## Goal of the exercise
Continue the article answering common resume questions, starting right after its last sentence.

The Big 4 of Resume Questions…Answered

Resume Questions Answered - Brooklyn Resume Studio - Resume Writing, Career and Job Search Tools

I’ve noticed that more and more frequently I’m getting similar questions in regards to what hiring managers consider potential red flags when it comes to your resume. Many job seekers are in the dark when it comes to certain things like, “Does my [lack of] degree really matter?” or “Should I put that I’m freelancing, even though I don’t currently have clients?” It really comes down to telling your career story in an interesting and effective way, one that showcases your best skills and attributes, and what you can bring to the table relevant to the job you’re applying for.

Every organization and role to which you apply is going to have its own set of requirements and must-have’s in terms of experience, training, and skills. But for the most part, let me debunk some of the most common myths and recurrent questions that seem to be on the minds of you – the highly-talented and marketable job seekers who want to market themselves more effectively!

I don’t have a degree. Should I bother applying?
Unless your field has very specific (read: regulated) guidelines around educational training, like law, medicine, and some areas of finance, you shouldn’t let a lack of degree deter you from applying for the role IF your skills and experience are strong enough to speak for themselves. If you don’t have a degree, what kind of interesting experiences, accomplishments or complimentary skills can you bring to the table and offer in its place? “I don’t have a degree in English, but I recently published a well-received e-Book on effective blogging practices.” Worth a shot.

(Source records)
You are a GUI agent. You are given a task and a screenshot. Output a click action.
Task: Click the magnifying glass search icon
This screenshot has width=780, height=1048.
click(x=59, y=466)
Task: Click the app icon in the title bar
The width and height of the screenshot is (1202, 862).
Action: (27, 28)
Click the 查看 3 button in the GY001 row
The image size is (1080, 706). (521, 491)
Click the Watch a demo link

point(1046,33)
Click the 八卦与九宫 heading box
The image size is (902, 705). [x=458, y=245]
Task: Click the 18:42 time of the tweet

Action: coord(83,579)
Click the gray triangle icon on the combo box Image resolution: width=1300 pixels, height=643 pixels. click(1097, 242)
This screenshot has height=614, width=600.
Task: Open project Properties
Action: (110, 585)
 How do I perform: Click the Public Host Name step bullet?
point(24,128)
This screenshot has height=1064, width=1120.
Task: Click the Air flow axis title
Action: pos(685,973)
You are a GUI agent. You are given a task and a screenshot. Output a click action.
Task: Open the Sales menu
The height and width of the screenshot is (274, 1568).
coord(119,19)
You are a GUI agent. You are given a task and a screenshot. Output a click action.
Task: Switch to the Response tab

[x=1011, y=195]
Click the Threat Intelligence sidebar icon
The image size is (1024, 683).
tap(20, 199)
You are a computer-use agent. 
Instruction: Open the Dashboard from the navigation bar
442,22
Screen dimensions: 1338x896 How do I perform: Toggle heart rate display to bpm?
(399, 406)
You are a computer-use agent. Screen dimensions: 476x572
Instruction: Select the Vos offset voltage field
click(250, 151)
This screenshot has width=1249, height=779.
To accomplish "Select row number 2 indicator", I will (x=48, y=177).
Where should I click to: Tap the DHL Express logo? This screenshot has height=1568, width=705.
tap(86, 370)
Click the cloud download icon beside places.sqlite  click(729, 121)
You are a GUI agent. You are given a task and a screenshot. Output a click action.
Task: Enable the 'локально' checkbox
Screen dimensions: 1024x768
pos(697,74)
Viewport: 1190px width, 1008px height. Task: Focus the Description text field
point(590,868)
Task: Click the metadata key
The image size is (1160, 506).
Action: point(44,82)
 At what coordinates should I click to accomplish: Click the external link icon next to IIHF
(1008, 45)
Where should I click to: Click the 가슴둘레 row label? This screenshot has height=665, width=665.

## Response
I have gaps on my resume. How can I still appear marketable?
Having a gap in your experience is not nearly as big a red flag as it once was, as hiring managers are no stranger to the volatile nature of the economy and the job market these last few years. What they really want to know is what you were doing during that downtime to keep your skills sharp and your experience fresh. Were you volunteering? Freelancing? Starting a side business? Helping a friend with their business? Blogging? Traveling? “I was looking for a job,” isn’t good enough. Give examples of how you the activities you took on in your down time contributed to your professional growth, or helped you acquire new, marketable skills.

All of my recent jobs are contract/freelance. Do I look like a job-hopper?
There is nothing wrong with having multiple recent freelance or contract positions on your resume – it’s all in how you organize and present the information. One way is to lump all of them under one “position” as a consultant, or “Freelance”, and then list out the projects or clients you worked with. You can also list each positions separately and denote “Freelance” or “Consulting” next to your job title. A third option is to create a separate section under the header “Freelance/Consulting Experience” above your “Professional Experience” section. Be wary of taking up an entire page just listing out short-term freelance project – it’s a lot of information and space to read through, with sometimes less impact.

My current job is unrelated to my ideal field. Should I put it on there just to show I’m working?
This is a judgment call, and highly dependent upon your situation, target field, and what your resume looks like. In most cases, I would say it’s better to show that you’re currently employed, even in an unrelated field. Again, it comes down to how you organize and present that information. Maybe you include your current position, but in a separate section under the header “Additional Experience”.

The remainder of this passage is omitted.